I don’t necessarily anticipate that AI will become superhuman in mechanical engineering before other things, although it’s an interesting idea and worth considering. If it did, I’m not sure self-replication abilities in particular would be all that crucial in the near term.
The general idea that “AI could become superhuman at verifiable tasks before fuzzy tasks” could be important though. I’m planning on writing a post about this soon.
This seems important to think about, I strong upvoted!
I’m not sure that link supports your conclusion.
First, the paper is about AI understanding its own behavior. This paper makes me expect that a CUDA-kernel-writing AI would be able to accurately identify itself as being specialized at writing CUDA kernels, which doesn’t support the idea that it would generalize to non-CUDA tasks.
Maybe if you asked the AI “please list heuristics you use to write CUDA kernels,” it would be able to give you a pretty accurate list. This is plausibly more useful for generalizing, because if the model can name these heuristics explicitly, maybe it can also use the ones that generalize, if they do generalize. This depends on 1) the model is aware of many heuristics that it’s learned, 2) many of these heuristics generalize across domains, and 3) it can use its awareness of these heuristics to successfully generalize. None of these are clearly true to me.

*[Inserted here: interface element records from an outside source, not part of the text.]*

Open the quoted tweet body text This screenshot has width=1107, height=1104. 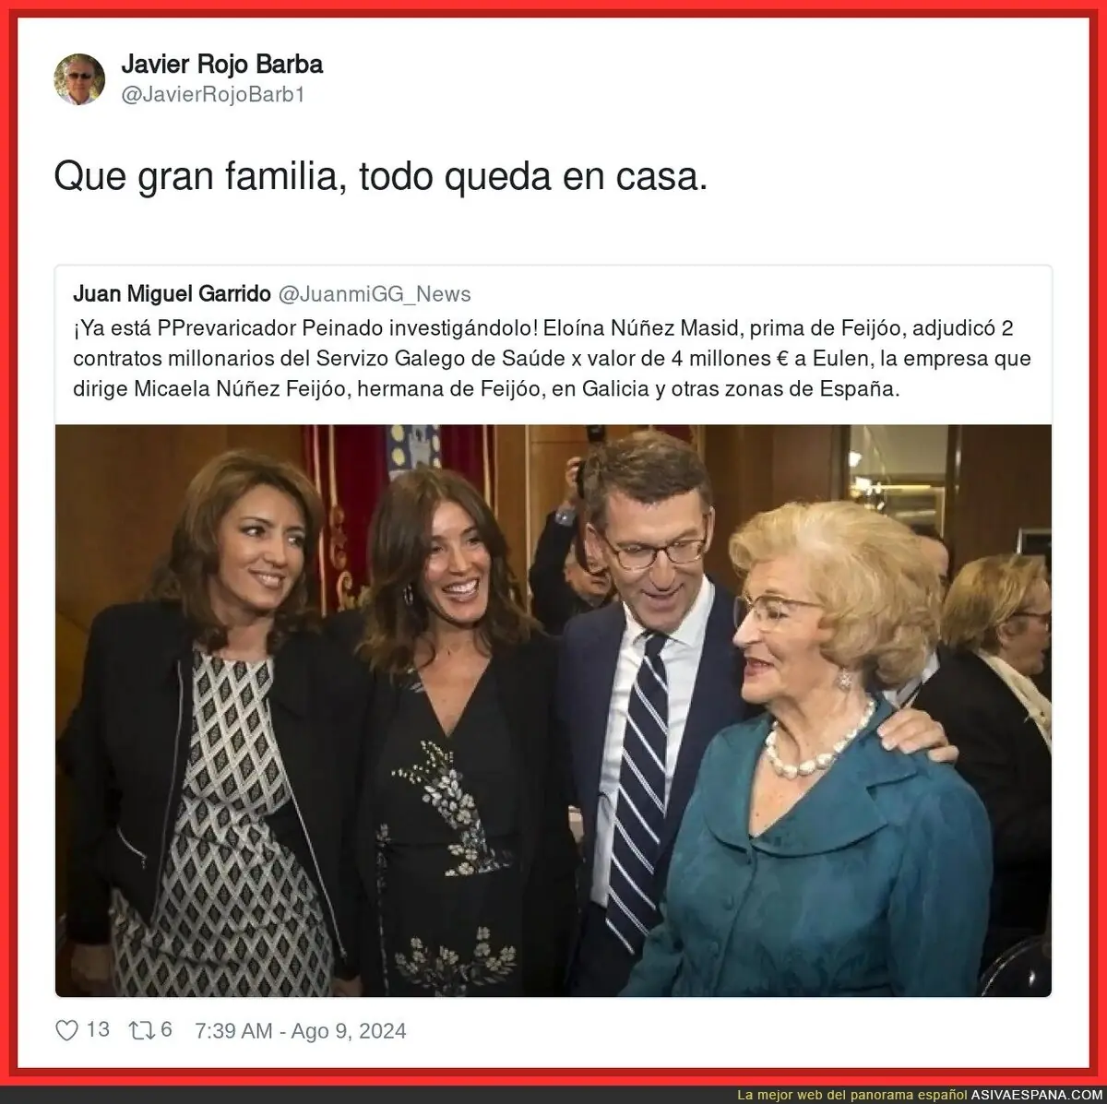[x=553, y=358]
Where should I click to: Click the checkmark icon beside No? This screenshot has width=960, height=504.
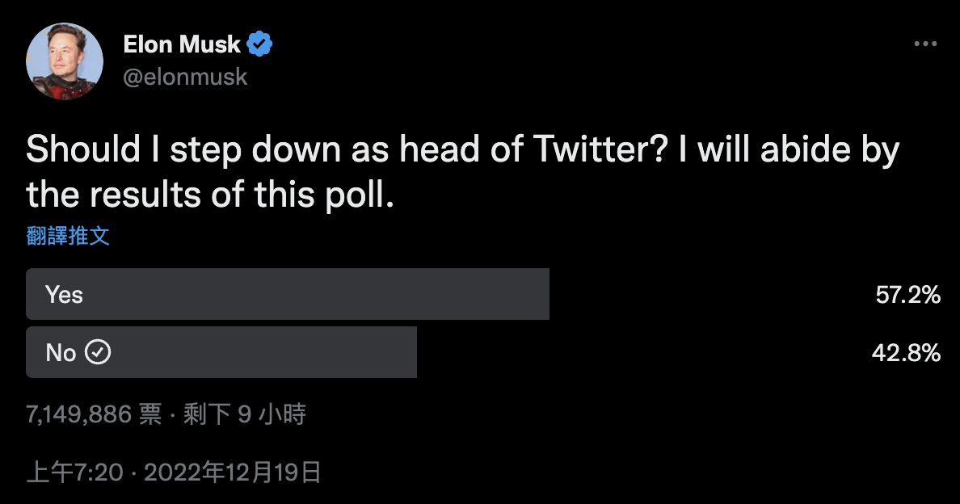pos(98,352)
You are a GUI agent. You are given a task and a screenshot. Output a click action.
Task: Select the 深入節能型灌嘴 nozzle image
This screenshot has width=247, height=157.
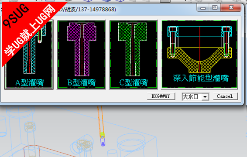(x=199, y=55)
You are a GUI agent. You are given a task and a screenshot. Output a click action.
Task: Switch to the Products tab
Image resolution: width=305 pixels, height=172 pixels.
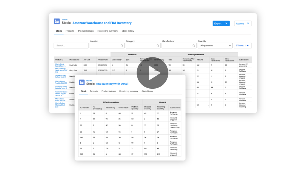click(x=70, y=31)
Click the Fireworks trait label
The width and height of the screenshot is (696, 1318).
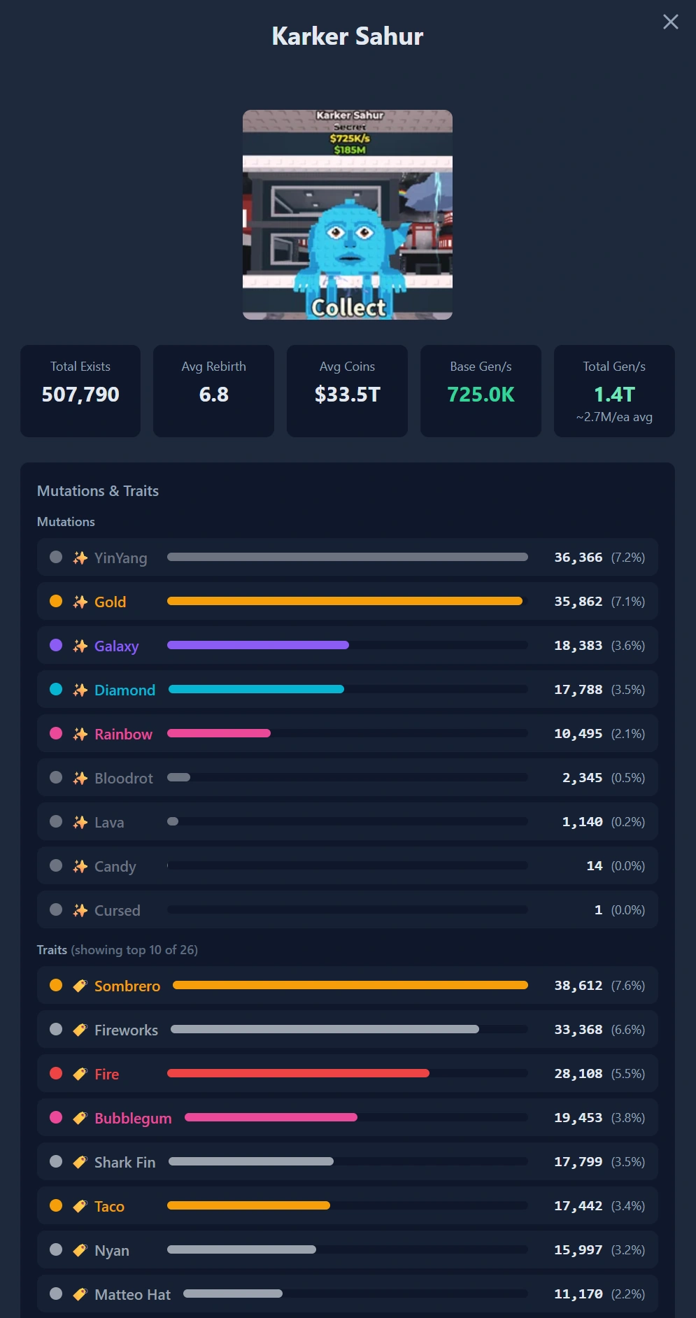click(x=126, y=1030)
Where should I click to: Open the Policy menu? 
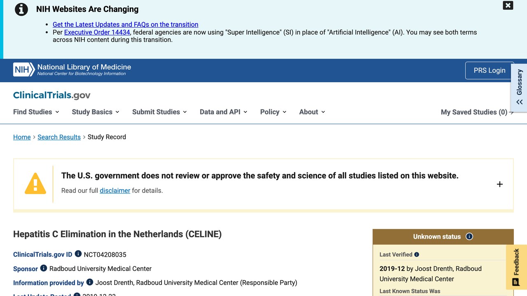click(273, 112)
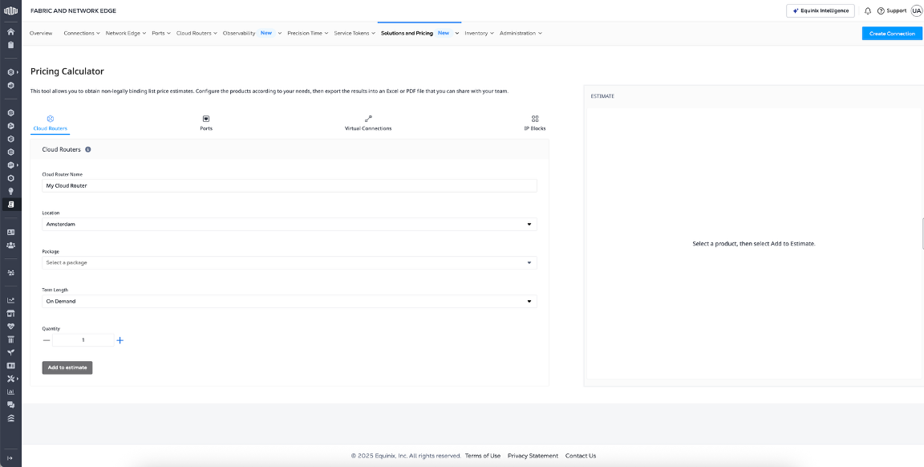Click the Add to estimate button
Screen dimensions: 924x467
point(67,368)
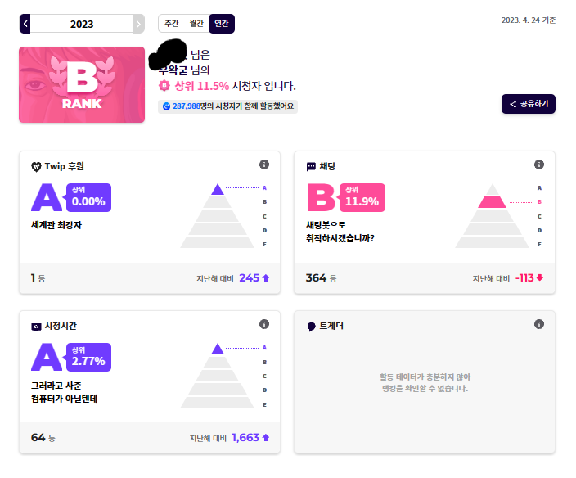
Task: Click the pink gear badge icon
Action: click(164, 85)

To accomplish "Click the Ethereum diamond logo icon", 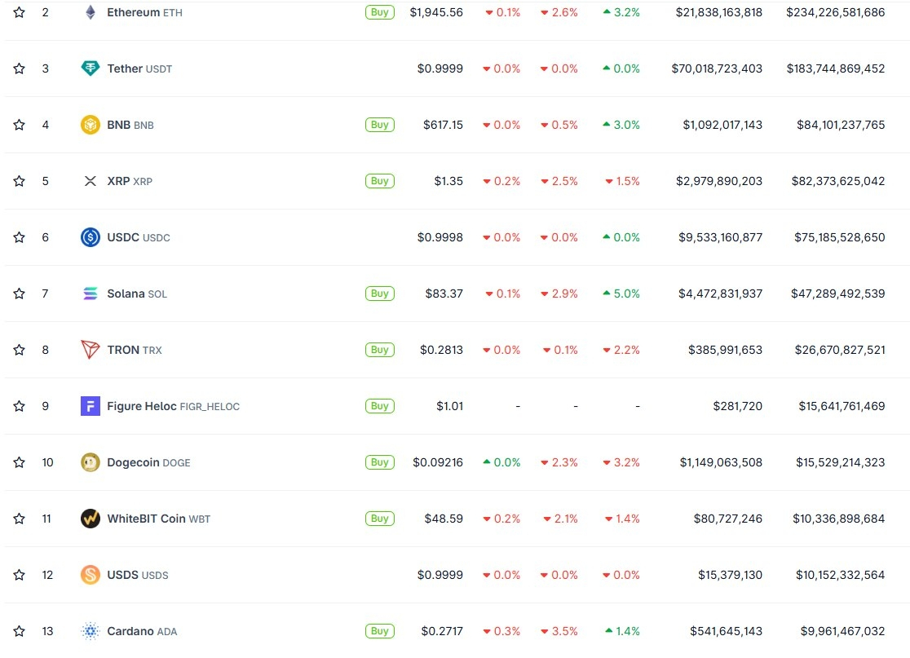I will point(90,12).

Second, the paper only tested GPT-4o and Llama 3, so the paper doesn’t provide clear evidence that more capable AIs “shift some towards (2).” The authors actually call out in the paper that future work could test this on smaller models to find out if there are scaling laws—has anybody done this? I wouldn’t be too surprised if small models were also able to self-report simple attributes about themselves that were instilled during training.